If this is a trend, it’s one worth keeping an eye on: Lush UK, the cosmetics firm famed for its stinky shops, has decided it can’t justify paying to get into newsfeeds with ads. And, attempts to arrive there organically are apparently not worth it either.

Why is this important? If brands don’t find value in being in a newsfeed, it’s because they know customer attention has shifted elsewhere. And, from what we know about shifts in how youngsters in particular are using social media, Lush is probably making a solid call. Replicate this across many advertisers and the networks have a problem on their hands.

The issue will be exacerbated by the growth of very good tools to interact with customers via a company’s own website. Hence, this:

So, Lush is saying: we don’t care about ads on social media, and we don’t care about customer service either—because we have better ways to achieve all that.

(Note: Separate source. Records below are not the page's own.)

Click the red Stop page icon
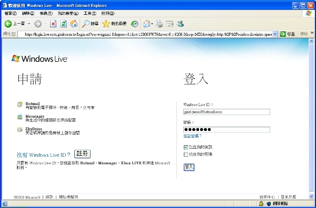This screenshot has height=208, width=316. point(53,24)
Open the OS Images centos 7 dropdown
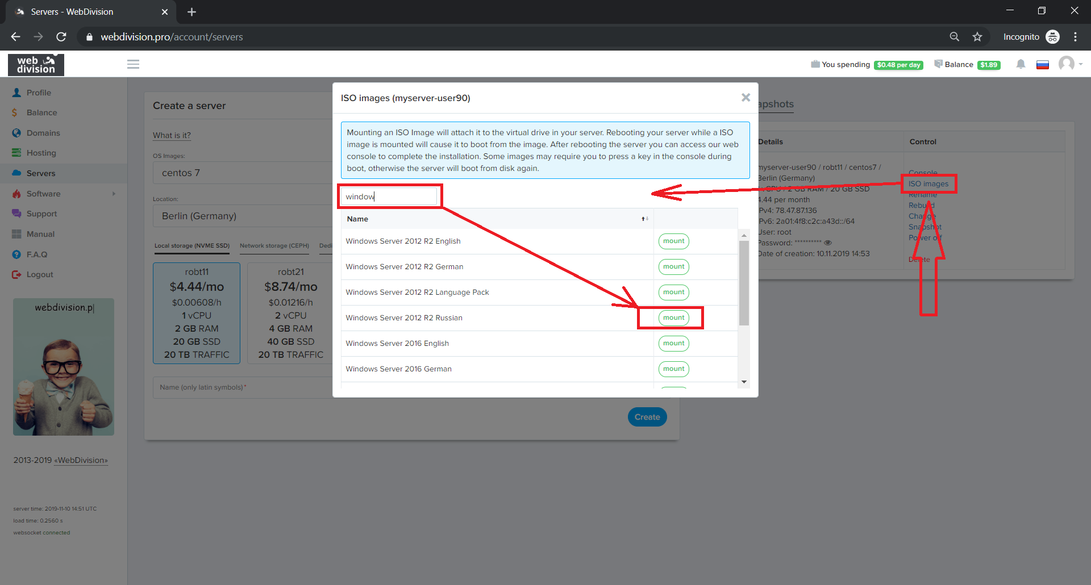Image resolution: width=1091 pixels, height=585 pixels. pyautogui.click(x=243, y=173)
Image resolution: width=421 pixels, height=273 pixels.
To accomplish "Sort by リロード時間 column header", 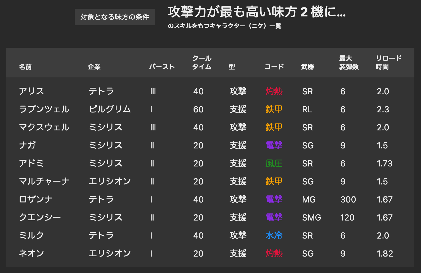I will 388,63.
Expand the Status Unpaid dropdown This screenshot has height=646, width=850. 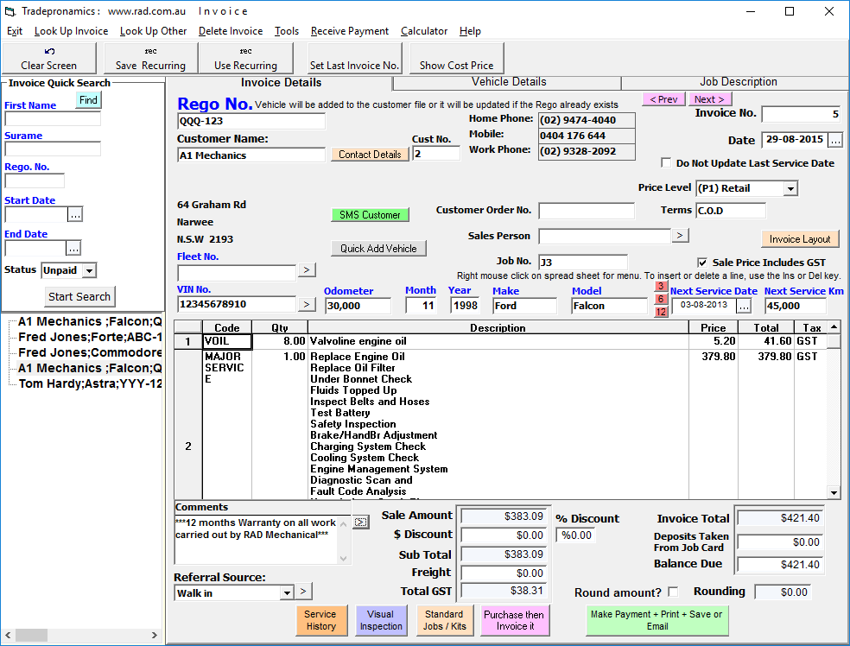[90, 270]
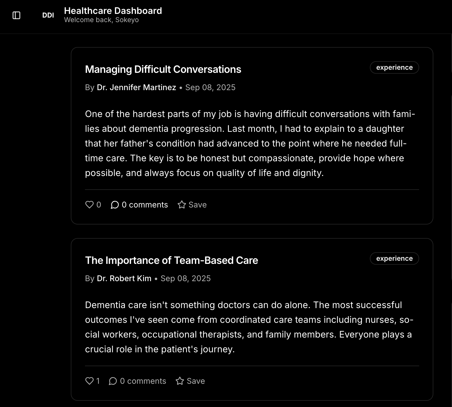Click the date beside Dr. Jennifer Martinez
Viewport: 452px width, 407px height.
210,87
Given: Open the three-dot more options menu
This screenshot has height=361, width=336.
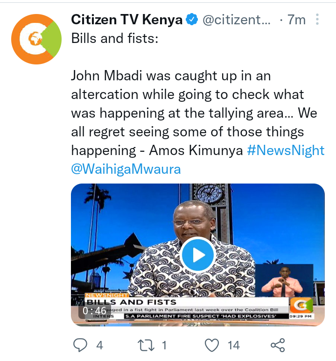Looking at the screenshot, I should [317, 19].
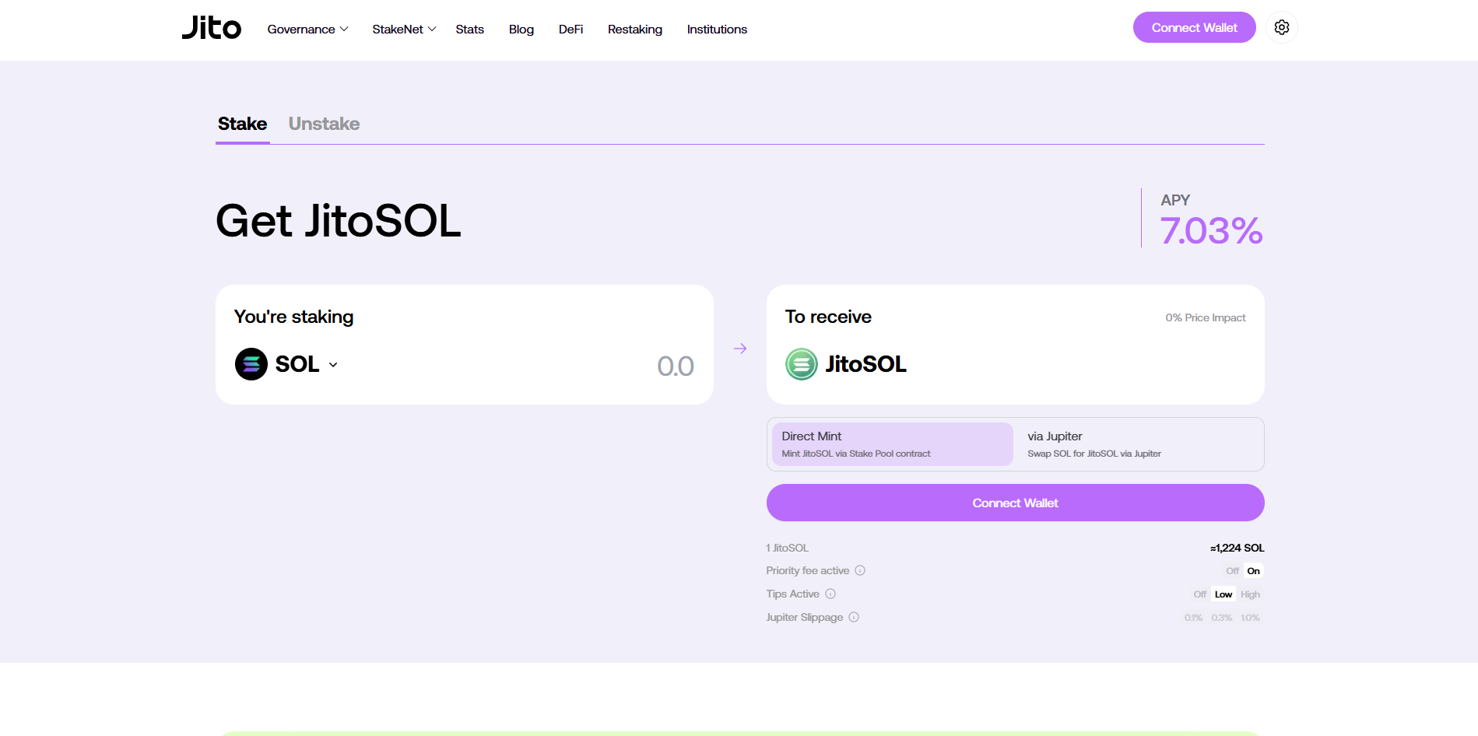Click the Jito logo
This screenshot has height=736, width=1478.
coord(212,28)
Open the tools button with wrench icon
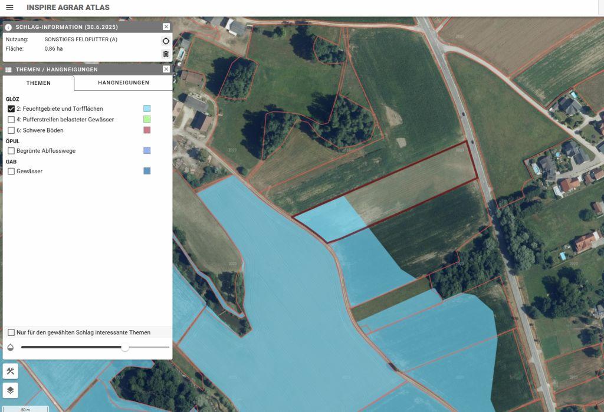Image resolution: width=604 pixels, height=412 pixels. [11, 371]
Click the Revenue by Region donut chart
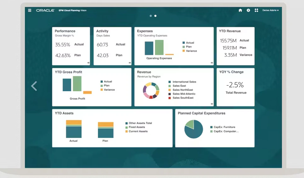 tap(151, 90)
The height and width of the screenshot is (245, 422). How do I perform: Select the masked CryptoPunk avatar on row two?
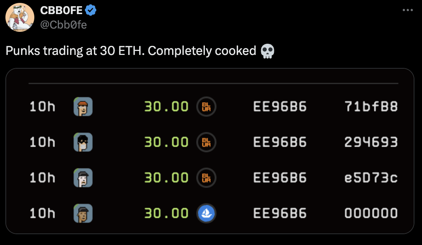[83, 142]
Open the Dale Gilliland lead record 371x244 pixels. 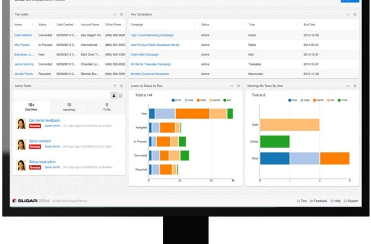coord(23,36)
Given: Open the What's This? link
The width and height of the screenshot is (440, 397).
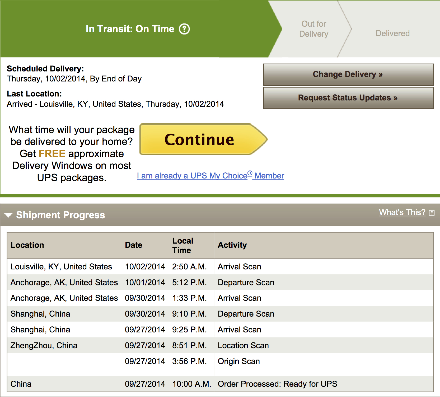Looking at the screenshot, I should click(x=402, y=212).
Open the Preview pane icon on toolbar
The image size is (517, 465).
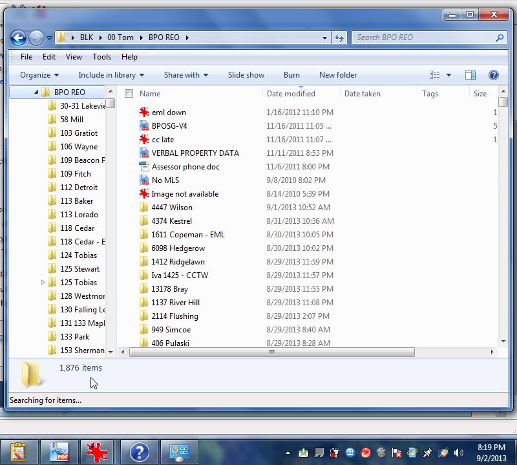pos(470,75)
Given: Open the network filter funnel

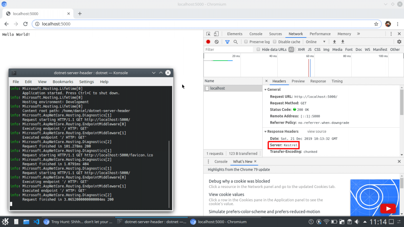Looking at the screenshot, I should click(227, 42).
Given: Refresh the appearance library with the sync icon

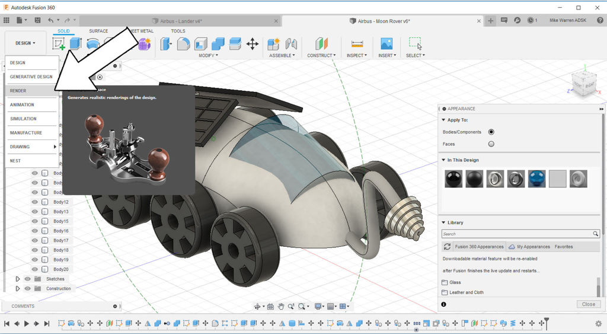Looking at the screenshot, I should [x=448, y=247].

As I say, an interesting trend.


Have just seen this by my colleague Zoe Kleinman suggesting it’s a pivot, rather than all-out abandonment:

[Lush] also hinted that it would be trying a new social approach – and it suggested a hashtag for those wishing to chat with it.

Mike Blake-Crawford from marketing agency Social Chain said the hashtag hinted at “more work with influencers”.

“The challenge for me is how they adequately capitalise on this conversation without a centralised social media ‘home’ for their products and campaigns,” he said.